Gossau verhindert Neonazi-Konzert

Via „Tagesanzeiger“:

In der Festhütte Altrüti in Gossau ZH hätten Konzerte von Nazi-Skinheads stattfinden sollen. Als dies der «Tages-Anzeiger» aufdeckte, lösten die Behörden den Mietvertrag auf.

Die Organisatoren der Nazi-Konzerte hatten den Saal in der Festhütte im Zürcher Oberland unter dem Vorwand angemietet, eine Geburtstagsparty zu feiern.

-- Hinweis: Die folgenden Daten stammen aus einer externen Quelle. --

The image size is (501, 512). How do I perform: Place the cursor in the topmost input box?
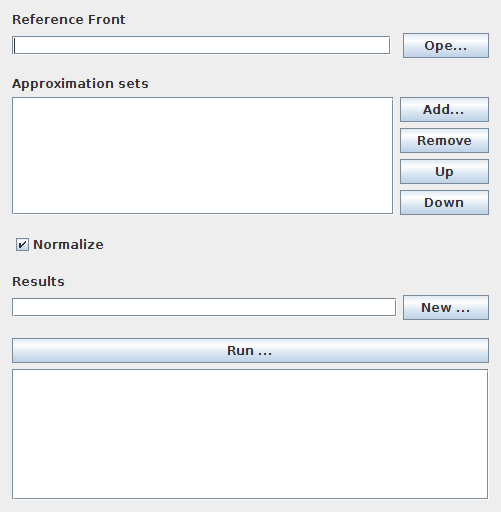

Seit mehreren Wochen zirkulierten in der rechtsextremen Szene Flugblätter, die zu einem Gedenkkonzert für Jan Stuart Donaldson am Samstagabend einluden. Dieser war Mitbegründer des Netzwerkes «Blood and Honour» («Blut und Ehre»). Angekündigt waren neben «verschiedenen Überraschungsbands» vier Gruppen aus Estland, Finnland und England. Ebenfalls angesagt war die Schweizer Band Amok, deren vier Mitglieder wegen Widerhandlung gegen die Rassismus-Strafnorm vorbestraft sind. Auf ihrem ersten Tonträger, erschienen 2007, hatten sie den Holocaust geleugnet und missliebigen Personen einen gewaltsamen Tod in Aussicht gestellt.